» **PASSAGE SHOWN**:
***
The Anglican Church In North America, in its ongoing efforts to create a prayer book, published a daily lectionary earlier this year. This is a brief review of some of the gains and losses of this lectionary.¹ Reference to yesterday’s post on general challenges in creating lectionaries with the church calendar may be helpful background. Most comparisons are to the 1979 Episcopal Daily Office Lectionary, which the ACNA lectionary is intended to replace.
The most notable improvement is the return to the 30-day cycle of Psalms. This innovation appeared in Cranmer’s first prayer book in 1549. Then, it was an easing of the 7-day Psalm cycle that was commonly used (and is still used in monastic settings.) The 1979 Daily Lectionary stretched the Psalms out to 3 months and placed them in non-sequential order. The return to a sequential, 30-day cycle is welcome.
Second, the ACNA Daily Lectionary is a one-year lectionary. The 1979 was a 2-year cycle, which obviously departs from the intention of the English reformers that “the whole Bible (or the greatest part thereof) should be read over once in the year.” The 1979 thinned things out too far, much as with the Psalms.
The ACNA also includes the Song of Solomon and more Old Testament than the 1979 as well as the entire New Testament. My general rubric for Scripture reading is “more is better” so any additions are welcome.
***
» **GIVEN ENTRIES**:

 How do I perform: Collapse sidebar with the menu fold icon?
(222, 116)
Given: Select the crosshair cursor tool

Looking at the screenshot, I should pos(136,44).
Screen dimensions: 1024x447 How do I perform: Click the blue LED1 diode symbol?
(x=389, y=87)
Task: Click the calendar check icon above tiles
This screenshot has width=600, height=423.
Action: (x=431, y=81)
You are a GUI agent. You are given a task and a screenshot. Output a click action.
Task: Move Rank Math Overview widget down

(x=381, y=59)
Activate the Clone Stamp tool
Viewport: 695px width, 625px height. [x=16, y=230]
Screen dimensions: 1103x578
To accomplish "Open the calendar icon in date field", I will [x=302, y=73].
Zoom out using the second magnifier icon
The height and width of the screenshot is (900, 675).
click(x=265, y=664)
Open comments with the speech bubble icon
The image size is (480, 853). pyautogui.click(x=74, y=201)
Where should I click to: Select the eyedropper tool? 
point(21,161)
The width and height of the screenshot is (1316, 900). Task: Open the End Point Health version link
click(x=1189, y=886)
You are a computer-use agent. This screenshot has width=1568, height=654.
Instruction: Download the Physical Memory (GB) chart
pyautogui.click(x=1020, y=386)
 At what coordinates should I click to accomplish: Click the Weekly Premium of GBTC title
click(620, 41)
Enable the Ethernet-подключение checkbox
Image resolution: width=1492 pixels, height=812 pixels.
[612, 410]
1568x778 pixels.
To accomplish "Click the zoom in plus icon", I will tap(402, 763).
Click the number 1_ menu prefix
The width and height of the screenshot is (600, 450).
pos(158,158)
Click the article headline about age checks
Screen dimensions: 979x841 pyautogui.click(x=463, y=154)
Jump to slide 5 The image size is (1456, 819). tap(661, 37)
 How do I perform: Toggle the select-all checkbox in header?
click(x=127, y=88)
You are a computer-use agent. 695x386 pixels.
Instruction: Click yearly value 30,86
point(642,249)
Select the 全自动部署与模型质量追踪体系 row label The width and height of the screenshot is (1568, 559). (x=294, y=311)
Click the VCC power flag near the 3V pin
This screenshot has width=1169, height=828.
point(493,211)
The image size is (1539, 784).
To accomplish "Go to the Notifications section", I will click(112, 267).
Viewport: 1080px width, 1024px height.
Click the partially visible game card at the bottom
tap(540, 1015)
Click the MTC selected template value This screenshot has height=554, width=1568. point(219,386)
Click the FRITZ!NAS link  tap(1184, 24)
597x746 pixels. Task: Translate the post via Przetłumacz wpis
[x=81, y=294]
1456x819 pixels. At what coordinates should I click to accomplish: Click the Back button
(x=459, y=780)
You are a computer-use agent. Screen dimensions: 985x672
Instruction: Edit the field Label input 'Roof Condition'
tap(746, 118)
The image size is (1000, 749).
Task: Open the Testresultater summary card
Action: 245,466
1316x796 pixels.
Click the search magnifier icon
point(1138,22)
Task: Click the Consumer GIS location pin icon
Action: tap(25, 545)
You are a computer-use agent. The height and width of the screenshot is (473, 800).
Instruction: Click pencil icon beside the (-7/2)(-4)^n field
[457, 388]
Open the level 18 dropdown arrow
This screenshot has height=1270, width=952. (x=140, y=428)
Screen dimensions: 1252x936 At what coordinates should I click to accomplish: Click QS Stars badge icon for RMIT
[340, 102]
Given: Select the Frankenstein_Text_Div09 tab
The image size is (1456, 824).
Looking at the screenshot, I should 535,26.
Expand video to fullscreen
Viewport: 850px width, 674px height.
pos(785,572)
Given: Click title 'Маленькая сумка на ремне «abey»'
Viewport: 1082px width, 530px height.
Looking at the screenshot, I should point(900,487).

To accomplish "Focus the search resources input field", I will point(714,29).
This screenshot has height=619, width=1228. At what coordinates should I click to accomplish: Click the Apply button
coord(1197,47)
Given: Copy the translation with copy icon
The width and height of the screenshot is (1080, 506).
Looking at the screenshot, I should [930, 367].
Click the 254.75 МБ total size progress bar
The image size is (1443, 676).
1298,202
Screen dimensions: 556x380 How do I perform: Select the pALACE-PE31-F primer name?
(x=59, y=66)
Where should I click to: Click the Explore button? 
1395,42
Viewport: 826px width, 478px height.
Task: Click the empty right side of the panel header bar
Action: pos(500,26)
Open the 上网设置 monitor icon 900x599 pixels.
***
» **WORK TO COMPLETE**:
A – According to the lectionary review, in what year did the 30-day cycle of Psalms first appear in Cranmer's prayer book?
B – Continue the lectionary review from its final sentence.

» **SOLVED PROBLEMS**:
A – 1549

B –
The biggest problem with the ACNA Daily Lectionary is systematic and has challenged all Anglican lectionaries since 1871 — it attempts to follow the seasons of the church year. The challenges this creates were discussed at length in yesterday’s post. For the first 300+ years, the Anglican church had a daily lectionary that was largely independent from the church calendar. This practice greatly simplifies the construction (and following) of a daily lectionary since everything is tied simply to the month and date.
The second weakness, as addressed in my Non-Parenthetical Lectionary, is the failure of the lectionary to cover the whole Bible in a year. Significant portions of the Old Testament are not read and this marginalizes these passages since many will not bother to discover what is omitted and read them for themselves.
Third, this lectionary follows the pattern of the 1962 Canadian lectionary (which it is largely patterned after) of having separate readings for Sunday that break the flow of the rest of the week. This both removes those passages from their larger context in their respective books and creates a temptation for readers to ignore the Sunday readings all together since they are likely attending services that will address them anyway.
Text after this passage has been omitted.